Sunday, March 19, 2006

Devolving

In our house, we say, "I've devolved," when we mean that we've changed from work clothes into beating-around-the-house clothes. For us, this typically means sweatpants, jogging pants, pajama pants, T-shirts with a hole in the armpit, that adorable top from two years ago with the bleach stain, the sweater so worn you can't leave the house in it but so comfortable you can't throw it out ... you know, the kind of clothes you wear around the house when you don't plan to leave or have anyone but the mailman appear at the door.

Devolving is a way of saying, "My day is done, from here on out I'm reading a book or watching TV and don't expect my ass to move from this couch." Sometimes my husband will work late and call to ask if I want to join him and some work friends at a local bar and I say, "Shoot, I already devolved." Then I have to decide if I want to go out badly enough to get re-dressed in socially-acceptable clothes. (My current devolving clothes are so bad that I hesitate to go to the pharmacy in them unless I show active indications of being sick, when it's socially acceptable to look like that in public.)

So the other night our neighbors came by the house and knocked to ask us if we wanted to go hit the bars with them.

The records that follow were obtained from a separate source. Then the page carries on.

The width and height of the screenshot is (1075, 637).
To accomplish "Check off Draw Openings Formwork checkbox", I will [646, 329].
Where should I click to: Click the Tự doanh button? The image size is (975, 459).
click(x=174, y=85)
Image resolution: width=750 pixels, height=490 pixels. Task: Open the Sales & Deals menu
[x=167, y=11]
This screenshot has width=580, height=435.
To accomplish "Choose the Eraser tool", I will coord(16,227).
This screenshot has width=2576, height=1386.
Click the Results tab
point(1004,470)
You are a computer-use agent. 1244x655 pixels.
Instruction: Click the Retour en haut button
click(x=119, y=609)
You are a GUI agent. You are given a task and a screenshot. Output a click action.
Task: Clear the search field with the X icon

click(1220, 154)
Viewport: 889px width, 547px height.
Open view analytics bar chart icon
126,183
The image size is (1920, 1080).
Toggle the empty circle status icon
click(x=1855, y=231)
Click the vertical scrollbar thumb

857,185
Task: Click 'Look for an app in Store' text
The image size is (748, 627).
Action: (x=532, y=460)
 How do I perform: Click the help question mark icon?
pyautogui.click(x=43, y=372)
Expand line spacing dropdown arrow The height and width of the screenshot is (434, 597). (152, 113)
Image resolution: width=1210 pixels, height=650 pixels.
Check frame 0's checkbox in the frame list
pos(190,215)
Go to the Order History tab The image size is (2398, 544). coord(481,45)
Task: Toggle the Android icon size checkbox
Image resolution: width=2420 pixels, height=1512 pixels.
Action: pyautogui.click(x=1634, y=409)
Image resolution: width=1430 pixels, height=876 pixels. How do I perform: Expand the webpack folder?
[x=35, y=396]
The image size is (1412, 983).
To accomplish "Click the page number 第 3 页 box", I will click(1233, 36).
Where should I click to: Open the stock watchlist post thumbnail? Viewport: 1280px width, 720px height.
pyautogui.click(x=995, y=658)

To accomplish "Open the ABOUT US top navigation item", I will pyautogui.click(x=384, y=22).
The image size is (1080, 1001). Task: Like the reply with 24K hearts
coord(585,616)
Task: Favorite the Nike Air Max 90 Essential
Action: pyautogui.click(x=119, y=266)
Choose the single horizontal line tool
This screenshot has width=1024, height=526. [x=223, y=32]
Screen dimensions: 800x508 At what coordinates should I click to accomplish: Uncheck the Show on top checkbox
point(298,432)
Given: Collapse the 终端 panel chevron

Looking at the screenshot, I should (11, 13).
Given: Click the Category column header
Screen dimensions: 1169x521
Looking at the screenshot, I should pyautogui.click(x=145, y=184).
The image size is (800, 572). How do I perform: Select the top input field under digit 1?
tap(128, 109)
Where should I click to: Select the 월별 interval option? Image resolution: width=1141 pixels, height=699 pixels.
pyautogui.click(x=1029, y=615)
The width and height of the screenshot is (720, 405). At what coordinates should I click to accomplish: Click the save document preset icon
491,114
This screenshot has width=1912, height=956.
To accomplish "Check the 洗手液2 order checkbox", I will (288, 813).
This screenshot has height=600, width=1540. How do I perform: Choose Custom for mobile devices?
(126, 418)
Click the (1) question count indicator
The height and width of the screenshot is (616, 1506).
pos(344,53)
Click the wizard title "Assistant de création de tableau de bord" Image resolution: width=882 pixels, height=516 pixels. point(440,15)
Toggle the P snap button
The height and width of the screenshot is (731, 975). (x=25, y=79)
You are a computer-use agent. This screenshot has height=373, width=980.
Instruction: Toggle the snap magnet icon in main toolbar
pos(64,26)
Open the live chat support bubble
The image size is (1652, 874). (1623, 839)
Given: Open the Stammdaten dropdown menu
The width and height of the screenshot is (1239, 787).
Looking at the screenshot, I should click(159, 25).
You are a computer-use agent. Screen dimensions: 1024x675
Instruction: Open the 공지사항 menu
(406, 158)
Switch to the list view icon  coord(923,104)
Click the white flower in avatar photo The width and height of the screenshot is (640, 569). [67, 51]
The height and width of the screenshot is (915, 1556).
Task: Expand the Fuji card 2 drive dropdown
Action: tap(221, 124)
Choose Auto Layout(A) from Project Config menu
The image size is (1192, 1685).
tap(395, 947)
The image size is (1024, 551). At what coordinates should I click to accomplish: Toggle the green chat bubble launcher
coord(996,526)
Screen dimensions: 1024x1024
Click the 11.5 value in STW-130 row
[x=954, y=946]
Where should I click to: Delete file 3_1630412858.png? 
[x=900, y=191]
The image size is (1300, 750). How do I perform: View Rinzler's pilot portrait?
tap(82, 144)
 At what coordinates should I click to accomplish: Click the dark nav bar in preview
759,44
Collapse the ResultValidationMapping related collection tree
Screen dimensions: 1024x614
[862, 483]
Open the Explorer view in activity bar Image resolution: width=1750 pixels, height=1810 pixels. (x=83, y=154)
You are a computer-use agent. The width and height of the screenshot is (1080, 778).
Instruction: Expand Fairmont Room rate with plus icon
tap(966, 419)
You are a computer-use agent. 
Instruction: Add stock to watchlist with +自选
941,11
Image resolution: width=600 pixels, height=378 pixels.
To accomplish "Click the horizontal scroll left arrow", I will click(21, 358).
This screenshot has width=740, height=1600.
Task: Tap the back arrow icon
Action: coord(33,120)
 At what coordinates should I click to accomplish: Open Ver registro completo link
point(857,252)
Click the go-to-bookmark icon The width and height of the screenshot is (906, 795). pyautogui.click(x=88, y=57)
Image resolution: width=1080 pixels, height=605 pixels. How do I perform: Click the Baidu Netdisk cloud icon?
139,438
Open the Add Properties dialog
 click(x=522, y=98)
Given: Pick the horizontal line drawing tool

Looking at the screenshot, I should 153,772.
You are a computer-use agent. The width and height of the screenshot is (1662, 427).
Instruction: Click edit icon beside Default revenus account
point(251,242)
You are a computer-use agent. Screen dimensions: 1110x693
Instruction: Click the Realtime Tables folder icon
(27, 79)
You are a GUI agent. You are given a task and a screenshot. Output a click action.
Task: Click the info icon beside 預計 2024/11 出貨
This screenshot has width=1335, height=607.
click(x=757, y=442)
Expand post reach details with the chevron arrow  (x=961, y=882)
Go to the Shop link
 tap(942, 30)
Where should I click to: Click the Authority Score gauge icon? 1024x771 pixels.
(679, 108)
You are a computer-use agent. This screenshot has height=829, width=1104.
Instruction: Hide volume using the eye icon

"Oh, I'm so sorry, we've already devolved!" I said, without thinking that this was an odd, in-family phrase.

Man-neighbor's eyes lit up like a five-year-old's: "You've devolved? Is Mr. McGee a puddle of amoebic goo?"

"Yes," I deadpanned. "Yes he is."

Man-neighbor claimed to be very disappointed when he saw Mr. McGee was still in his mammalian state and had not, in fact, regressed to an invertebrate state.

His wife backhanded him in the chest.

1 comment:

Labrys6 said...

I love it!! I don't ever "evolve" some days. On the rare Saturday that I don't have to shop or do yard work, my pajamas and robe remain the "wear of the day" clear until bedtime. It does make it handy, occasionally, when the JWs drop by (a VERY rare event at my house) and stutter, "Oh, did I wake you?"

"Yes," I can snap, faking a yawn, "Yes, you did." right before closing the door. But it really takes large quantities of beer to reduce me to amoebic condition, so I think my mammalian state is safe!